- _Textauswahl_
··········

# Blöcke, Hitboxen, Koolisionsabfrage - Problem



## Jannik 123456 (1. Dez 2013)

Hallo ,
da ich nicht soviel Zeit habe umreiße ich mein Problem kurz :
ich will als Spieler auf und gegen Blöcke springen, sodass ich auf ihnen stehen kann und meine geschwindigkeit auf 0 gesetzt wird, wenn ich dagegen laufe,bzw springe (hitboxen sind schon programmiert) nur weiß ich nicht woher ich erkennen kann aus welcher richtung der spieler auf die box stößt um die passende methode zu benutzen ...
ist wahrscheinlich super simpel aber ich komme nicht drauf 
ich bedanke mich im Vorraus für eure Posts
MFG Jannik


----------



## rme (1. Dez 2013)

Hm. Richtungsvektor vom Mittelpunkt der Box zum Spieler aufstellen und alle Vorzeichen auswerten? x positiv -> "von rechts", y positiv -> "von oben", z positiv -> "von vorn" usw.

··········

[Einträge zum Auffinden von Wörtern und Elementen]

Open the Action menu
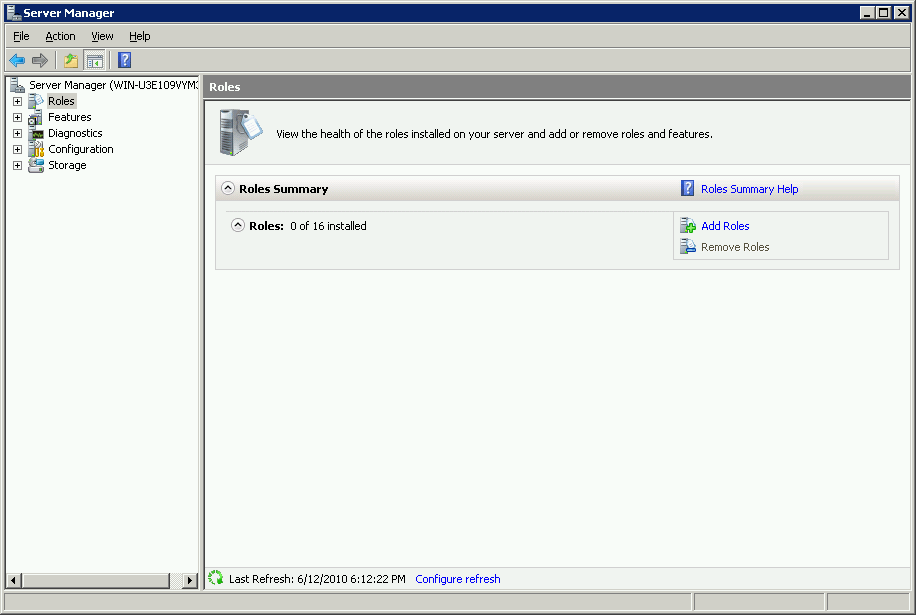Screen dimensions: 916x615 point(60,36)
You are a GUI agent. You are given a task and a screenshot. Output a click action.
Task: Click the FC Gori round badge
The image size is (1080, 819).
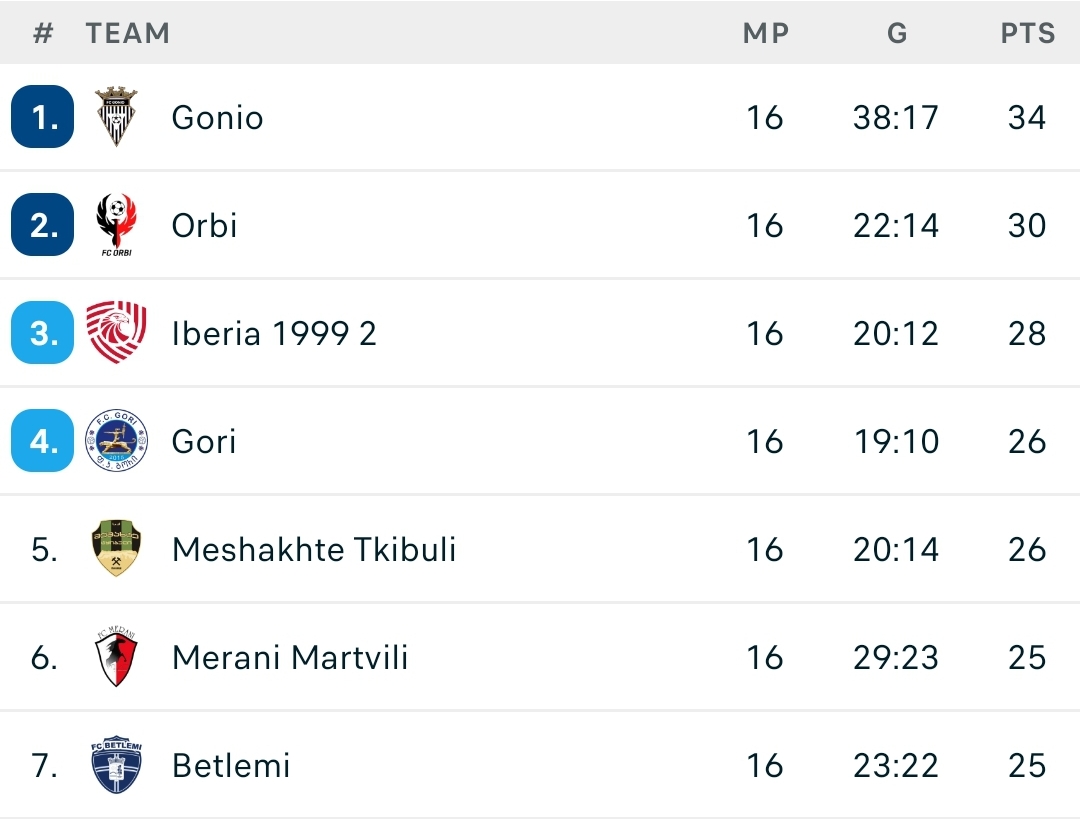coord(116,441)
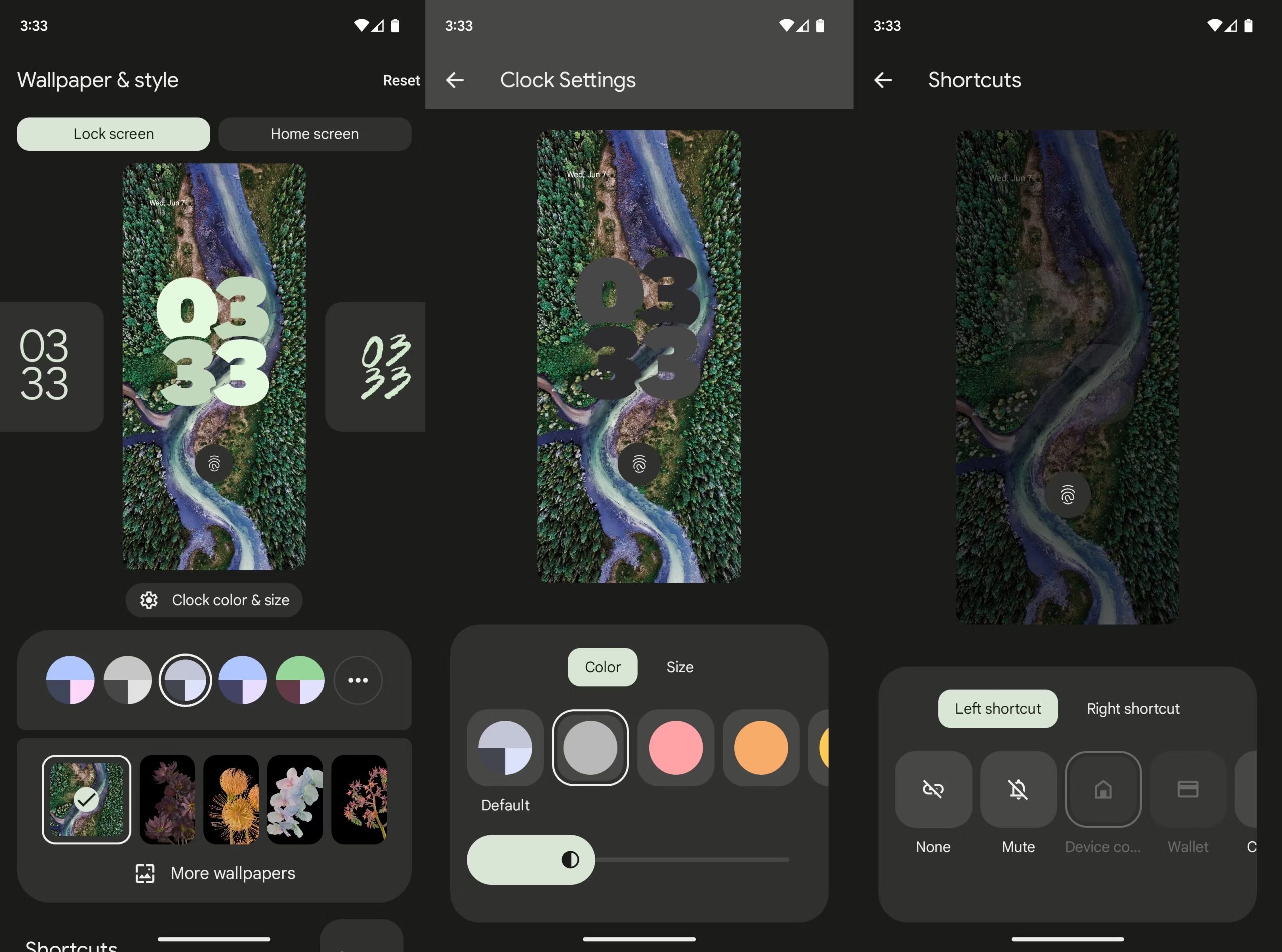Open Clock color & size settings
The image size is (1282, 952).
(214, 600)
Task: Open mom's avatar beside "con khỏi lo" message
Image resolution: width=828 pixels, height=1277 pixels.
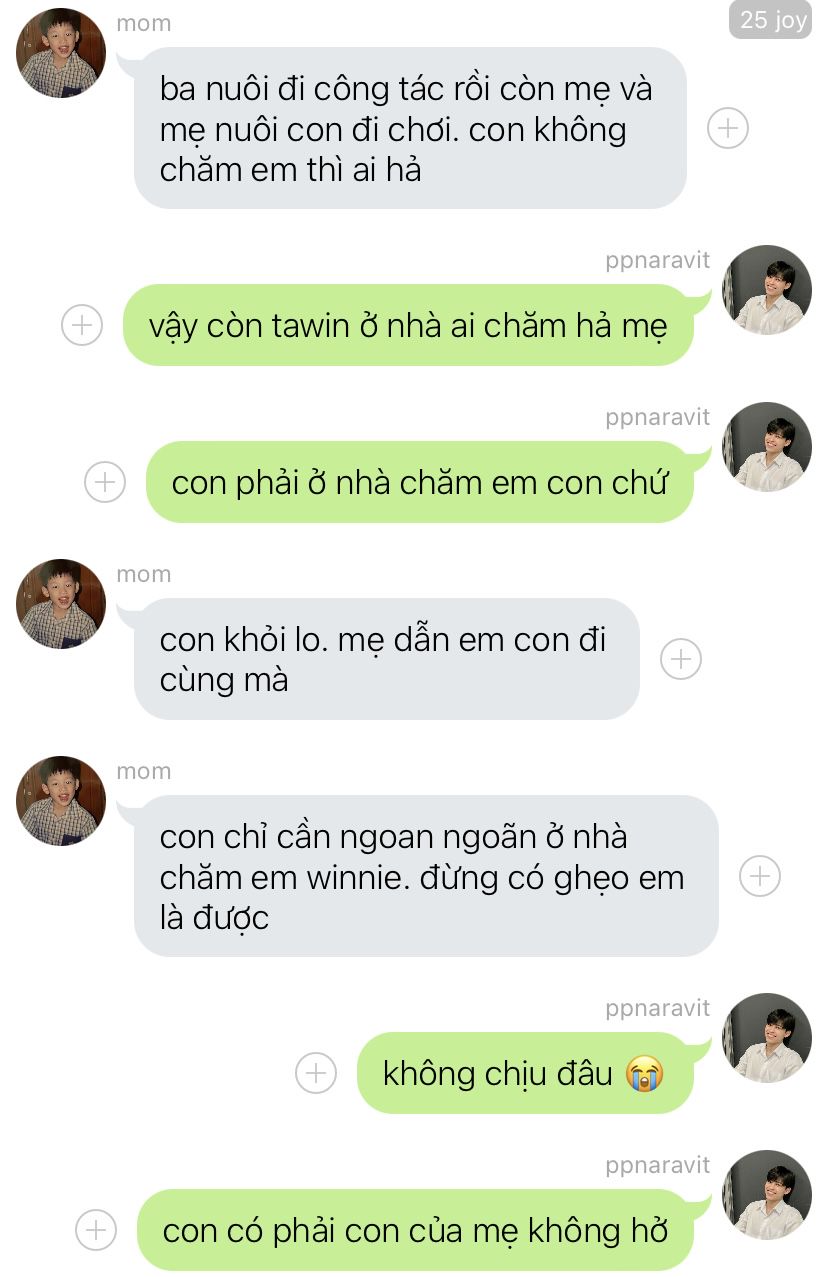Action: (61, 604)
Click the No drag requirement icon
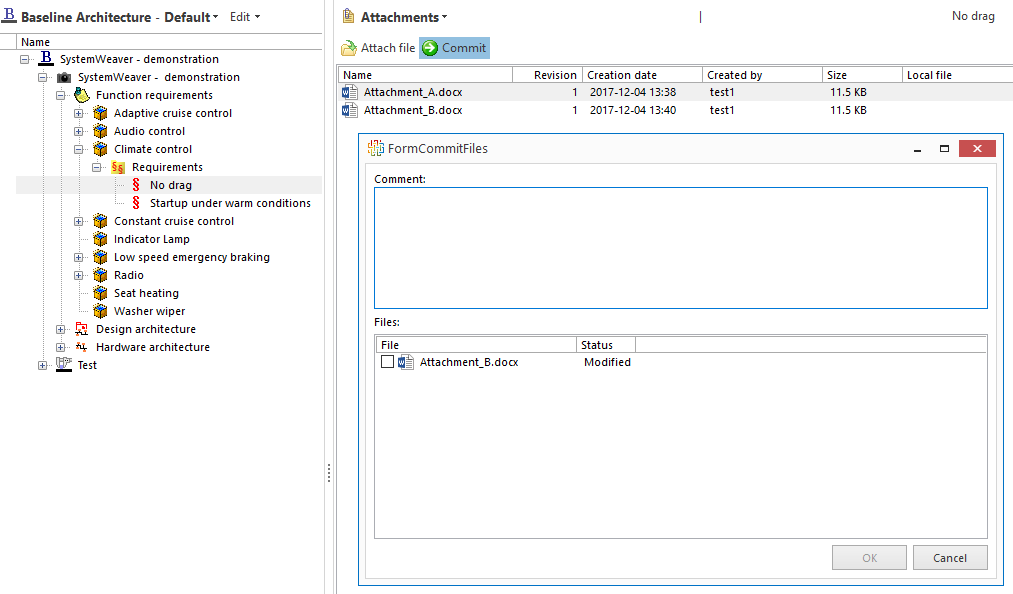The width and height of the screenshot is (1013, 594). click(137, 184)
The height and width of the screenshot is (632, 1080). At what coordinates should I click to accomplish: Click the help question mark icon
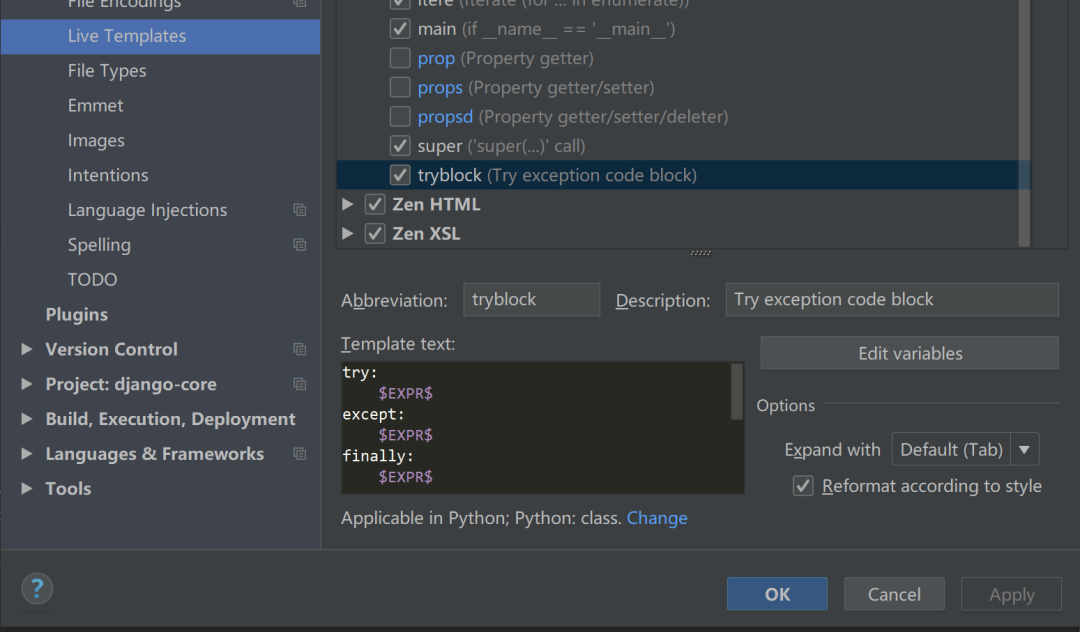[x=37, y=588]
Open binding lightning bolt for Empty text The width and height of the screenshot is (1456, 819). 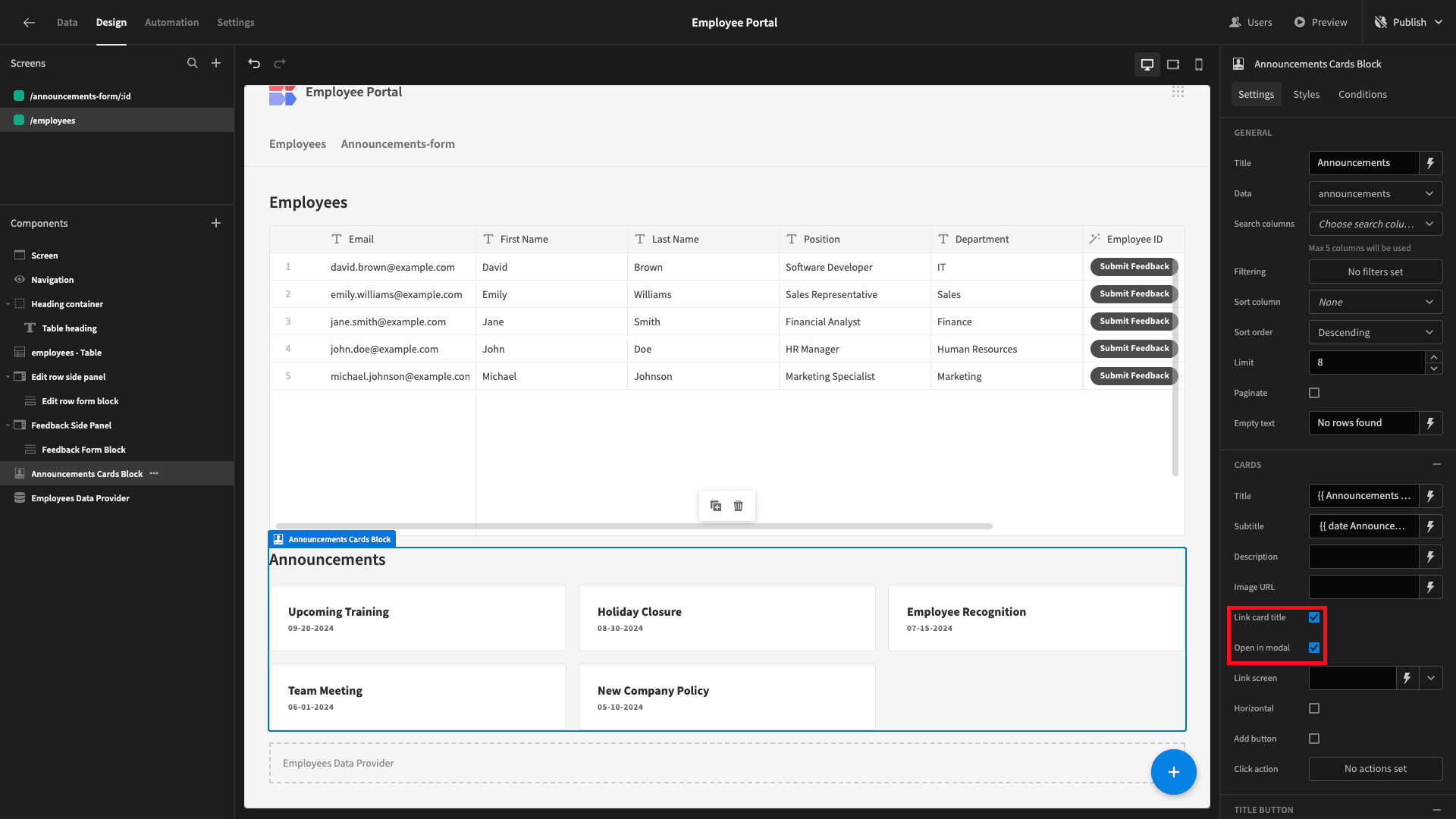[x=1430, y=423]
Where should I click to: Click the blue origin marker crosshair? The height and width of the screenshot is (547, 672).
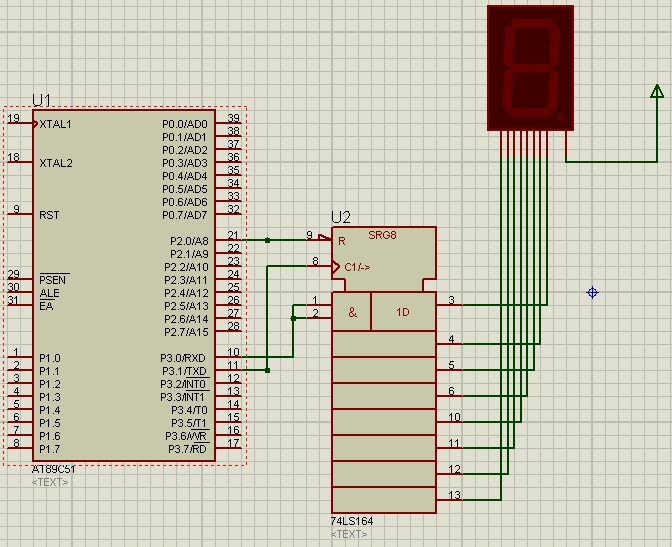pyautogui.click(x=592, y=292)
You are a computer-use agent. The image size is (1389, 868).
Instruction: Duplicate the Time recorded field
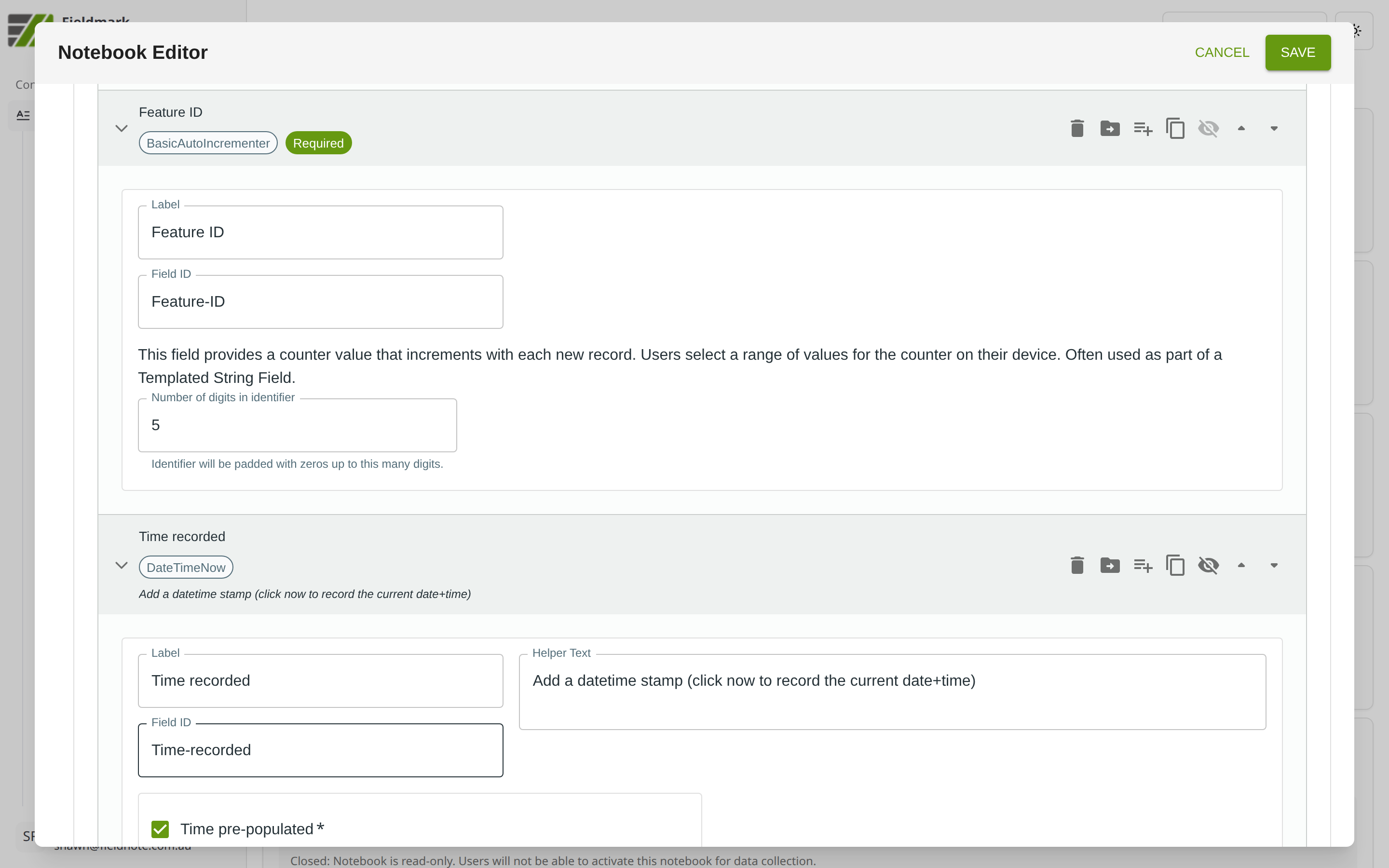1175,566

··········

- _Schriftliche Aufgabe_
Nehmen Sie den Forenthread zur Kollisionsabfrage wieder auf und führen Sie ihn im Anschluss an den letzten Satz weiter.

- _Antwort zur Aufgabe_
----------



## Jannik 123456 (1. Dez 2013)

Hm erstmal vielen Dank für die schnelle antwort, nur weiß ich nicht wie ich einen richtungsvektor aufstellen soll, komme nur auf die direkte entfernung :s


----------



## rme (1. Dez 2013)

(spieler.x - boxMitte.x, spieler.y - boxMitte.y, spieler.z - boxMitte.z)

Und weil dich eigentlich nur die Vorzeichen interessieren, reichen dazu auch ein paar if-Abfragen, falls du den Vektor sonst nicht brauchst


----------



## Jannik 123456 (1. Dez 2013)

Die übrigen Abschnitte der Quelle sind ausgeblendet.